INSTRUCTIONS FOR THE TASK: In the material below, find the line containing "The Open Integrations Manifesto (54, 2210)" and the line containing "Kiosk Funding Ideas", then reproduce exactly both of them and every line between, and nothing else.

SUPPLIED DATA:

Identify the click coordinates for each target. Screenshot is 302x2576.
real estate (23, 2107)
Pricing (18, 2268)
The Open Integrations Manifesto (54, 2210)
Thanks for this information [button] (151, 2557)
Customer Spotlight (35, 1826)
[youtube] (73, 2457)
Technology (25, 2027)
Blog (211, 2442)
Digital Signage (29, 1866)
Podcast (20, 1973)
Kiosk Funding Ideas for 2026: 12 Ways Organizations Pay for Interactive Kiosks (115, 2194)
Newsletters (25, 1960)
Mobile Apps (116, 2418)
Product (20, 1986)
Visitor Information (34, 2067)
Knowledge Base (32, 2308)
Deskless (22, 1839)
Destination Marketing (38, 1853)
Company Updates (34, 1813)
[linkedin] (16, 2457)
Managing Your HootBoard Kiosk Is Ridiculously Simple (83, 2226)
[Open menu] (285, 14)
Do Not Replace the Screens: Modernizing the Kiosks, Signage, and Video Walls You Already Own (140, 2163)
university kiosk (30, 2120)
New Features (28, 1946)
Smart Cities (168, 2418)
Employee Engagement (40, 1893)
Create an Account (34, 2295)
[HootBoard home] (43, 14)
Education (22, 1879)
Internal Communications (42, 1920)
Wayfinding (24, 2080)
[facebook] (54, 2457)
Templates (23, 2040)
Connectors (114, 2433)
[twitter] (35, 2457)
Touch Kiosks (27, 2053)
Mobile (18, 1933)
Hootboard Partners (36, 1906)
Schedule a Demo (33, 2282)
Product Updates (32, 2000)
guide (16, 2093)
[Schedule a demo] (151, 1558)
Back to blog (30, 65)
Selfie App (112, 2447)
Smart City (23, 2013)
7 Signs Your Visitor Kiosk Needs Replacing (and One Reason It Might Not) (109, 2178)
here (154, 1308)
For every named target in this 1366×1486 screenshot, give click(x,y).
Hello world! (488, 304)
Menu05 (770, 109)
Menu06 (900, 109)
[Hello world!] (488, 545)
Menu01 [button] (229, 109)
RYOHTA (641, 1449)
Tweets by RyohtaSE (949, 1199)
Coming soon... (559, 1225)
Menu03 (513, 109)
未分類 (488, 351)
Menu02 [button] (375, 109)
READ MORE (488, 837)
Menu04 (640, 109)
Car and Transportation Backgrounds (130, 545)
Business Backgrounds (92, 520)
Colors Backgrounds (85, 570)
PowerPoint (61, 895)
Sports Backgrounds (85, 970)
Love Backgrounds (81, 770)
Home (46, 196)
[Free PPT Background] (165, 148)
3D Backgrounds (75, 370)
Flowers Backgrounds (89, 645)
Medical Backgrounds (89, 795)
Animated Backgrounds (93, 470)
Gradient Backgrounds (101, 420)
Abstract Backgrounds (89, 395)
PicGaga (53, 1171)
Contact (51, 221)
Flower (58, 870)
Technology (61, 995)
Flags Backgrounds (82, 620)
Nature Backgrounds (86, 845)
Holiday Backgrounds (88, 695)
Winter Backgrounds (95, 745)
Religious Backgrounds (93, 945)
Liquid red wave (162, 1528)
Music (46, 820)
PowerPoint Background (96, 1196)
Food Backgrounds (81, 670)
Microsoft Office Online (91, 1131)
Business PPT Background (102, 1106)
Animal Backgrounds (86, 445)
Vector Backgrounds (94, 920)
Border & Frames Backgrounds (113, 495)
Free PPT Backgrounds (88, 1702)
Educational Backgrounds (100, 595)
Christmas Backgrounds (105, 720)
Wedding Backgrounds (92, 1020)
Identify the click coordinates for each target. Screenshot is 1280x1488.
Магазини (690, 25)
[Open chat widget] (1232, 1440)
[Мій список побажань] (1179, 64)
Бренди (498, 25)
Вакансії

ANSWER TO THIS PROBLEM:
The Open Integrations Manifesto (54, 2210)
Thanks for this information [button] (151, 2557)
Customer Spotlight (35, 1826)
[youtube] (73, 2457)
Technology (25, 2027)
Blog (211, 2442)
Digital Signage (29, 1866)
Podcast (20, 1973)
Kiosk Funding Ideas for 2026: 12 Ways Organizations Pay for Interactive Kiosks (115, 2194)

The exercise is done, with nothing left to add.